WORK ORDER — Reproduce only the lines that run from the line with "This screenshot has width=926, height=531." to the last line of the material, both ends included, exactly as they appear.

========================================================================

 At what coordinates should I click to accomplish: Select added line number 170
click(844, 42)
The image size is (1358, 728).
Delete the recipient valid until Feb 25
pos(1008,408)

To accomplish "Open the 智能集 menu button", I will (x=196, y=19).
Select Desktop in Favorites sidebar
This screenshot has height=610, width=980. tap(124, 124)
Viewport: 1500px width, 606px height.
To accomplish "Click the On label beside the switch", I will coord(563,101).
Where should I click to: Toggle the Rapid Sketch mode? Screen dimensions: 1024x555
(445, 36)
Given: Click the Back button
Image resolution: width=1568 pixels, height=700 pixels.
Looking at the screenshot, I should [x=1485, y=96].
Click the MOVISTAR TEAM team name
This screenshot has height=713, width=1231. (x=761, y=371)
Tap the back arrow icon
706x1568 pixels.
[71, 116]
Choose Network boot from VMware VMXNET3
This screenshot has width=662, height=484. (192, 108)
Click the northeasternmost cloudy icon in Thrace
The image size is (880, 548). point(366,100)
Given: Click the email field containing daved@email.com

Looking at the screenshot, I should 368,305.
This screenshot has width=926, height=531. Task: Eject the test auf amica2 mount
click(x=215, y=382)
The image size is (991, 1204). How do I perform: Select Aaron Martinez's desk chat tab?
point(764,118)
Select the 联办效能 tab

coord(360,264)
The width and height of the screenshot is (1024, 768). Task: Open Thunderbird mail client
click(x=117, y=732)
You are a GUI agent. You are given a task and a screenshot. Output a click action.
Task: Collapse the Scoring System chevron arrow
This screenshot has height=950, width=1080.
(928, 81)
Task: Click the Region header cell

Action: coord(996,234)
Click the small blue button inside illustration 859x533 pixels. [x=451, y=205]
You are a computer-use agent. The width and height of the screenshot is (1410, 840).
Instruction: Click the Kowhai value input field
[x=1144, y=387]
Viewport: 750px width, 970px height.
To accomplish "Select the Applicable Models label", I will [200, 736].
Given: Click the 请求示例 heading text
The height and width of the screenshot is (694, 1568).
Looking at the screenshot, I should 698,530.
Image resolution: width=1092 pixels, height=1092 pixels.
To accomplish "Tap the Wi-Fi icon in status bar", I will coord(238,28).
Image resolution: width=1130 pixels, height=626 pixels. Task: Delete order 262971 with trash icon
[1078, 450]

========================================================================

ANSWER TO THIS TASK —
This screenshot has width=926, height=531. Task: Eject the test auf amica2 mount
click(x=215, y=382)
The image size is (991, 1204). How do I perform: Select Aaron Martinez's desk chat tab?
point(764,118)
Select the 联办效能 tab

coord(360,264)
The width and height of the screenshot is (1024, 768). Task: Open Thunderbird mail client
click(x=117, y=732)
You are a GUI agent. You are given a task and a screenshot. Output a click action.
Task: Collapse the Scoring System chevron arrow
This screenshot has height=950, width=1080.
(928, 81)
Task: Click the Region header cell

Action: coord(996,234)
Click the small blue button inside illustration 859x533 pixels. [x=451, y=205]
You are a computer-use agent. The width and height of the screenshot is (1410, 840).
Instruction: Click the Kowhai value input field
[x=1144, y=387]
Viewport: 750px width, 970px height.
To accomplish "Select the Applicable Models label", I will [200, 736].
Given: Click the 请求示例 heading text
The height and width of the screenshot is (694, 1568).
Looking at the screenshot, I should 698,530.
Image resolution: width=1092 pixels, height=1092 pixels.
To accomplish "Tap the Wi-Fi icon in status bar", I will coord(238,28).
Image resolution: width=1130 pixels, height=626 pixels. Task: Delete order 262971 with trash icon
[1078, 450]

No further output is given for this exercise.